The Time Traveller’s Guide to Restoration Britain
Page 17
All these reasons to travel have been established for centuries. What is novel is the desire to travel for the sake of travelling – to see new sights, learn new things and maintain or improve one’s health. Celia Fiennes expresses the reasons why ladies and gentlemen should travel around Britain:
If all persons, both ladies [and] much more gentlemen, would spend some of their time in journeys to visit their native land, and be curious to inform themselves and make observations of the pleasant prospects, good buildings, different produces and manufactures of each place … [it] would be a sovereign remedy to cure or preserve [them] from these epidemic diseases of vapours, [to which] should I add laziness? It would also form such an idea of England, add much to its glory and esteem in our minds and cure the evil itch of over-valuing foreign parts, [and] at least furnish them with an equivalent to entertain strangers when among us, or inform them when abroad of their native country, which has often been a reproach to the English: ignorance, and being strangers to themselves.

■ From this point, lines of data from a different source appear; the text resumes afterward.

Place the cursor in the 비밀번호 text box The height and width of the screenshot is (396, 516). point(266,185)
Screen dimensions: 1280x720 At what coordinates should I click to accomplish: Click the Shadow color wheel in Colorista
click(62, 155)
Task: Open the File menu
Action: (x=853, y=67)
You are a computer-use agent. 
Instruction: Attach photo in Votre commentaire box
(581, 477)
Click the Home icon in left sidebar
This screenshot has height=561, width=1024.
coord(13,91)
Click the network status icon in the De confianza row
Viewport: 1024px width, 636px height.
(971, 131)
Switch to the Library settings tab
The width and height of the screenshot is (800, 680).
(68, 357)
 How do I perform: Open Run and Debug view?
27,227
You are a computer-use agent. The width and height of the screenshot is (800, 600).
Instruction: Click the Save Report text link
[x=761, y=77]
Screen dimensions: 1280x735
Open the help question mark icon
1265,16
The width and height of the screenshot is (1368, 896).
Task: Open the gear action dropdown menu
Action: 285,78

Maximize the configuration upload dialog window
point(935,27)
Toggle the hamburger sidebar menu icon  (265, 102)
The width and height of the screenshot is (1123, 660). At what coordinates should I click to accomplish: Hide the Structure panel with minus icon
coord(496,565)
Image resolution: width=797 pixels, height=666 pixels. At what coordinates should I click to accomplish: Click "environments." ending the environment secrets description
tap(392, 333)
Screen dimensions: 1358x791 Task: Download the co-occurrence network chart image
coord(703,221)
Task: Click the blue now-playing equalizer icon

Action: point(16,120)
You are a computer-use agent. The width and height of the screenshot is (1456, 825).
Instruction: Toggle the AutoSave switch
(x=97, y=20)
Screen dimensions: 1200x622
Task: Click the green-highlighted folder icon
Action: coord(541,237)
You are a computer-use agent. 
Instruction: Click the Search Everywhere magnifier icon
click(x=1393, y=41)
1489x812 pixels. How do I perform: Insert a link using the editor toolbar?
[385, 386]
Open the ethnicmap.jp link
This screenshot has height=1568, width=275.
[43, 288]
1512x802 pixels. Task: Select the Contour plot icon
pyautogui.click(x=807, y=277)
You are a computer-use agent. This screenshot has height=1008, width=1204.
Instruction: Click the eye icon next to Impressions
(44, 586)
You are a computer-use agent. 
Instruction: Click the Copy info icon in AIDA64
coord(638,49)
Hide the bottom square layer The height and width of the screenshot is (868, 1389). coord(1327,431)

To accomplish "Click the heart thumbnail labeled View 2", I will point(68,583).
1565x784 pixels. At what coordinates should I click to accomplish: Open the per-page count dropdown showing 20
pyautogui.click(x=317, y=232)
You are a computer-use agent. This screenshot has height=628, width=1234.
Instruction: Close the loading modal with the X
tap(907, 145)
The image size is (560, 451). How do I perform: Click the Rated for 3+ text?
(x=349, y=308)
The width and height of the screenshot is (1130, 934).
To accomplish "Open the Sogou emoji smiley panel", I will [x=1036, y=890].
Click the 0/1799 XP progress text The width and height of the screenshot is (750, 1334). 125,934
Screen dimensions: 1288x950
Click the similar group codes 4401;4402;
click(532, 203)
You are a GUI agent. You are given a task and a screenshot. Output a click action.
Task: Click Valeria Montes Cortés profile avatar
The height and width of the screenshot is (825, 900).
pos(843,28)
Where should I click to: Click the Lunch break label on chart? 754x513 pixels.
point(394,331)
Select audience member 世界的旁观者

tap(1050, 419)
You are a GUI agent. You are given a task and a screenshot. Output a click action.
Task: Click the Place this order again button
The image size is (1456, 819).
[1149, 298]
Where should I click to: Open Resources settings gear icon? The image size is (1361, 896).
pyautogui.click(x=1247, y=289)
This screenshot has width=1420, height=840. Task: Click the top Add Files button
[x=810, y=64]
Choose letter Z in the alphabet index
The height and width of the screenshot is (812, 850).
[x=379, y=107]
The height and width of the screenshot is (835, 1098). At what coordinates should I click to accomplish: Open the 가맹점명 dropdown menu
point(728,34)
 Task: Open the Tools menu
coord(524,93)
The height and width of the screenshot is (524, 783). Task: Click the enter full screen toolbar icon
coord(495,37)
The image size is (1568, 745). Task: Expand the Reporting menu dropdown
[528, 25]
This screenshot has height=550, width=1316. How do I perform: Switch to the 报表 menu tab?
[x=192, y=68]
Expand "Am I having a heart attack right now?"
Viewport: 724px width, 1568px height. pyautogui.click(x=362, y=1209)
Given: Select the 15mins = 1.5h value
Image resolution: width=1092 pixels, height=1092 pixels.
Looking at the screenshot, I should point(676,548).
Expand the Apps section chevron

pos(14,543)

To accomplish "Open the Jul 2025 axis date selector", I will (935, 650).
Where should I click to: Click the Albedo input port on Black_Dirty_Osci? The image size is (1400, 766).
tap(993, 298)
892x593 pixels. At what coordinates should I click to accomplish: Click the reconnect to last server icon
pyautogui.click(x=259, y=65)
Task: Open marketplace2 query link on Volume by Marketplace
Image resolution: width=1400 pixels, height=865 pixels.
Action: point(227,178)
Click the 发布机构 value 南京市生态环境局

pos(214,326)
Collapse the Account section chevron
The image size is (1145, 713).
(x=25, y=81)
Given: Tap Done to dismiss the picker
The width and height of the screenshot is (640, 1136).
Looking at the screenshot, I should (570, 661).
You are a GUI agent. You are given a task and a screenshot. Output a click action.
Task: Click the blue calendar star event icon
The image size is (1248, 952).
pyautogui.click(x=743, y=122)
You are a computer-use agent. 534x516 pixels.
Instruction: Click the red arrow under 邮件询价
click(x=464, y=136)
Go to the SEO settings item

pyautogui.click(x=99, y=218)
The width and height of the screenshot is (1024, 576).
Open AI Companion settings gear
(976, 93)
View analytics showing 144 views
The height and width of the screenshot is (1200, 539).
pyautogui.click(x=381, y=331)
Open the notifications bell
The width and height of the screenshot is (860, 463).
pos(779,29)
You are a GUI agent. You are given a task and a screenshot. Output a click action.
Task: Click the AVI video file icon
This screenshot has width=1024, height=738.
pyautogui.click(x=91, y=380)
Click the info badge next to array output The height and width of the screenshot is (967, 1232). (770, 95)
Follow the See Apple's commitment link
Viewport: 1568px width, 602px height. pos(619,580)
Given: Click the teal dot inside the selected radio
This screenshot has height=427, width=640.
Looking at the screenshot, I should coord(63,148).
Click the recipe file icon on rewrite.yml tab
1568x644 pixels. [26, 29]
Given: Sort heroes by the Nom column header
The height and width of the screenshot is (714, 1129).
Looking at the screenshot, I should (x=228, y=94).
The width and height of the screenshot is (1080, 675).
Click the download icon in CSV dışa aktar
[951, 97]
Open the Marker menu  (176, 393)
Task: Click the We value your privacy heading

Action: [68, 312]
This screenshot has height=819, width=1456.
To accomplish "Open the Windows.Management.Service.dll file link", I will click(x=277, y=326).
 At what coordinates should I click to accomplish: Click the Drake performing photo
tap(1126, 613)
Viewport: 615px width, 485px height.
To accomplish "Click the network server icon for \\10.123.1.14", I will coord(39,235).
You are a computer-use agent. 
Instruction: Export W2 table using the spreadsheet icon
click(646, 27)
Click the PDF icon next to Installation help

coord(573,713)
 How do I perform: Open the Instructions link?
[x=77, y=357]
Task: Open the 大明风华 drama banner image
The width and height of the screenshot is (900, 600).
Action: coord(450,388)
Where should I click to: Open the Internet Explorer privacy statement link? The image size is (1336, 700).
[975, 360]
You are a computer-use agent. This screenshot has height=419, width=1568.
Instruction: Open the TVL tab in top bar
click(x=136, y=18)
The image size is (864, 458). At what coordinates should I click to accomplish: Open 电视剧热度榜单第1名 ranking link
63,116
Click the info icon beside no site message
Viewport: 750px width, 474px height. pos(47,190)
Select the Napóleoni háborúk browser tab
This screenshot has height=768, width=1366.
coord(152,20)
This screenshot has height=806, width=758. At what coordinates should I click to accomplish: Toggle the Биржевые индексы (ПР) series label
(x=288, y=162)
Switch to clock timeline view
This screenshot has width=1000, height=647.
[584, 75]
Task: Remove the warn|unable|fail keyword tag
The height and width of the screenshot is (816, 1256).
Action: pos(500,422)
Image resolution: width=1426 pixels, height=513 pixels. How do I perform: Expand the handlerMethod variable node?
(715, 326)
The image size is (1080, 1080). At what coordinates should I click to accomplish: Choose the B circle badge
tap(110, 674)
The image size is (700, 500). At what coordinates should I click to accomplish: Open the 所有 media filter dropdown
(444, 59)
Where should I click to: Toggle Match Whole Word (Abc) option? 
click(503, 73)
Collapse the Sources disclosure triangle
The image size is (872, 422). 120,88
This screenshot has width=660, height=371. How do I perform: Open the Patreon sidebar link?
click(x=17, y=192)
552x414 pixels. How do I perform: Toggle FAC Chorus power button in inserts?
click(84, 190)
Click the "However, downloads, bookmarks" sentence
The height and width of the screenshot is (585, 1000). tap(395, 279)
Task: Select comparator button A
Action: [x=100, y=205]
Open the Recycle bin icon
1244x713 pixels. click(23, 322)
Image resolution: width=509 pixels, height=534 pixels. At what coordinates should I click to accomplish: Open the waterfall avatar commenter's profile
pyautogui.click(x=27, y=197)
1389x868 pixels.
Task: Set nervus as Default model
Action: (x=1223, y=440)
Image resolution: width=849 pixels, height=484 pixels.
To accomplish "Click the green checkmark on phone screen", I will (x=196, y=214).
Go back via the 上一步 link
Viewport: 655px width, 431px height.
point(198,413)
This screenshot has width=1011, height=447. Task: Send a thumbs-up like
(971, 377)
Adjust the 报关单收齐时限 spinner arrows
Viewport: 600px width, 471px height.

Nay the ladies might have matter not unworthy their observation, so subject for conversation … which would spare them the uneasy thoughts [of] how to pass away tedious days, and time would not be a burden when not at a card or dice table … But [it is] much more requisite for gentlemen in the general service of their country at home or abroad, in town or country, especially those that serve in Parliament, to know and inform themselves [of] the nature of [the] land, the genius of the inhabitants, so as to promote and improve manufacture and trade.80
Many of the virtues that Celia Fiennes associates with domestic travel can be applied to foreign trips too. The term ‘Grand Tour’ is first coined in 1670 by Richard Lassels in his book An Italian Voyage to describe the Continental journeys undertaken by hundreds of young English gentlemen each year. They make their way to Dover, cross the Channel to Calais and aim straight for Paris. From there they journey down to Italy. Rome is always the most popular destination, followed closely by Venice. Other must-see places for Englishmen are Parma, Piacenza, Bologna, Genoa, Lucca, Florence, Siena, Viterbo, Arezzo, Perugia, Terni and Naples. The southernmost destination for most gentlemen is Paestum, at which point they will turn back and visit all the places they missed on the way south, delaying their return to England for as long as possible. Most young men spend between eighteen months and two years on such a journey. Some Grand Tours last even longer. Thomas Herbert, the brother of the earl of Pembroke, spends three years travelling around France and Italy in 1676–9. Robert Spencer, earl of Sunderland, spends four years in France, Spain, Switzerland and Italy in 1661–5. Parents hope that their sons will learn something along the way, so they send them in the company of tutors, whose duty it is to keep their charges’ attention focused on the artworks and architecture of the Italian Renaissance, and to steer them away from all the pretty Italian women. This is quite a tall order – especially when the tutor is effectively a servant and not in a position to tell his young lord what not to do. Many Grand Tours descend into debauchery and whoring as soon as the newly liberated young buck reaches Paris. To be fair, however, many are genuinely educational. The naturalist John Ray sails to Calais in 1663 specifically to record all the birds, beasts, fish and insects that are not to be found in England: over the next three years he travels through Flanders, the Low Countries, southern Germany, Austria, Italy, Sicily, Switzerland and France. Robert Boyle’s five years abroad are spent studying subjects as diverse as ethics, history, natural philosophy and fortification. Edmond Halley’s Grand Tour in 1680–82 sees him monitoring the progress of comets with Giovanni Cassini at the Paris Observatory.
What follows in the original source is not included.